Automatically deduplicate LLM tool calls using SHA256-based keys:

from chuk_tool_processor.models.tool_call import ToolCall

# Idempotency keys are auto-generated
call1 = ToolCall(tool="search", arguments={"query": "Python"})
call2 = ToolCall(tool="search", arguments={"query": "Python"})

# Same arguments = same idempotency key
assert call1.idempotency_key == call2.idempotency_key

# Used automatically by caching layer
processor = ToolProcessor(enable_caching=True)
results1 = await processor.execute([call1])  # Executes
results2 = await processor.execute([call2])  # Cache hit!

Benefits:

• Prevents duplicate executions from LLM retries
• Deterministic cache keys
• No manual key management needed

Tool Schema Export

Export tool definitions to multiple formats for LLM prompting:

from chuk_tool_processor.models.tool_spec import ToolSpec, ToolCapability
from chuk_tool_processor.models.validated_tool import ValidatedTool

@register_tool(name="weather")
class WeatherTool(ValidatedTool):
    """Get current weather for a location."""

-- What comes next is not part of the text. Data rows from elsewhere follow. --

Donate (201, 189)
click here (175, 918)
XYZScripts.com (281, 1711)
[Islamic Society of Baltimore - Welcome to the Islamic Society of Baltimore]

    class Arguments(BaseModel):
        location: str = Field(..., description="City name")

    class Result(BaseModel):
        temperature: float
        conditions: str

# Generate tool spec
spec = ToolSpec.from_validated_tool(WeatherTool)

# Export to different formats
openai_format = spec.to_openai()       # For OpenAI function calling
anthropic_format = spec.to_anthropic() # For Claude tools
mcp_format = spec.to_mcp()             # For MCP servers

# Example OpenAI format:
# {
#   "type": "function",
#   "function": {
#     "name": "weather",
#     "description": "Get current weather for a location.",
#     "parameters": {...}  # JSON Schema
#   }
# }

Use cases:

• Generate tool definitions for LLM system prompts
• Documentation generation
• API contract validation
• Cross-platform tool sharing

Machine-Readable Error Codes

Structured error handling with error codes for programmatic responses:

from chuk_tool_processor.core.exceptions import (
    ErrorCode,
    ToolNotFoundError,
    ToolTimeoutError,
    ToolCircuitOpenError,
)

try:
    results = await processor.process(llm_output)
except ToolNotFoundError as e:
    if e.code == ErrorCode.TOOL_NOT_FOUND:
        # Suggest available tools to LLM
        available = e.details.get("available_tools", [])
        print(f"Try one of: {available}")
except ToolTimeoutError as e:
    if e.code == ErrorCode.TOOL_TIMEOUT:
        # Inform LLM to use faster alternative
        timeout = e.details["timeout"]
        print(f"Tool timed out after {timeout}s")
except ToolCircuitOpenError as e:
    if e.code == ErrorCode.TOOL_CIRCUIT_OPEN:
        # Tell LLM this service is temporarily down
        reset_time = e.details.get("reset_timeout")
        print(f"Service unavailable, retry in {reset_time}s")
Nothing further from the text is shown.